Solve for centripetal acceleration.

 

[Dougggggg]

Solve for centripetal acceleration.

I found out how to do it, I don't know if I could have solved for my centripetal acceleration since I have not been given any acceleration values other than gravitation. Maybe I am misunderstanding what you are telling me.

 

[MHrtz]

How did you find the answer and do you know if it's right?

 

[Dougggggg]

I simply broke down my free body diagram of the seat and cam up with these equations.

$$\Sigma$$F_sy = ma_y = F_ccos$$\theta$$-mg = 0
$$\Sigma$$F_sx = ma_x = F_csin$$\theta$$

Then moved the mg over to that 0, divided by g to solve for m. Then solved for m on the bottom equation and substituted for the m in each equation to have.

(F_csin$$\theta$$)/a_x = (F_ccos$$\theta$$)/g

Then I used the second formula in my original post to replace my a_x with the second part of the a_rad equation. Then had a big mess, however, my F_c ended up canceling and my only unknown variable left is T which is what I need to solve for XD.

I think I had more trouble with this simply because I was stressing over things going on in my life, and thus made it difficult to focus.

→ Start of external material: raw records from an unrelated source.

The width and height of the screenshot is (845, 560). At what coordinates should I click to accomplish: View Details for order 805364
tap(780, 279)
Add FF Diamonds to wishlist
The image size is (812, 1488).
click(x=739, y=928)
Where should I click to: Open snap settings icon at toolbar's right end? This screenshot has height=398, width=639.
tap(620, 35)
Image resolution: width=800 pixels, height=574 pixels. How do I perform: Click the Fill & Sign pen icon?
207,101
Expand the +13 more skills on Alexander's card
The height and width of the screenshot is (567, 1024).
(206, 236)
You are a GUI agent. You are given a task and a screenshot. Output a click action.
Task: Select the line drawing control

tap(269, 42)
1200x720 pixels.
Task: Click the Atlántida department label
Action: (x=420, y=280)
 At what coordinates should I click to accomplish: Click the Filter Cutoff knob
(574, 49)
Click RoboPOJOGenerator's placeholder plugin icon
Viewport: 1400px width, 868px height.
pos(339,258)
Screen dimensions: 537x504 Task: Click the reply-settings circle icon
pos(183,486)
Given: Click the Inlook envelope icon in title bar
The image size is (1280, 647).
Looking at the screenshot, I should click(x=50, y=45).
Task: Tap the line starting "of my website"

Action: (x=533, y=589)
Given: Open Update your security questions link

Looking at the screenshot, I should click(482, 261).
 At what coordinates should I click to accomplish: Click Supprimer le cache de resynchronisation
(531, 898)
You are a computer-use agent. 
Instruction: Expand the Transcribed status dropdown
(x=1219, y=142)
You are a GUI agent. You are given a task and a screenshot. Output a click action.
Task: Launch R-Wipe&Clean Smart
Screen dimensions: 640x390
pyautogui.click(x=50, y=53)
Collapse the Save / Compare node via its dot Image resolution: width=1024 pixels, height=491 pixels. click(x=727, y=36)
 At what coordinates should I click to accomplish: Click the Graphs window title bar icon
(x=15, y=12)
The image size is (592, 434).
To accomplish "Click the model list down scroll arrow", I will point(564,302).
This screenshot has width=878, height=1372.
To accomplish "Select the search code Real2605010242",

I still appreciate all the help that was offered.

 

[MHrtz]

The centripetal acceleration is ax^2 + ay^2 but you only needed the radial component ax. That's what I was getting at. Nonetheless, good work.

 

[Dougggggg]

If anyone has completely worked this did you get an answer along the lines of 5.91 s? It is an even problem and my book only has odd answers in the back.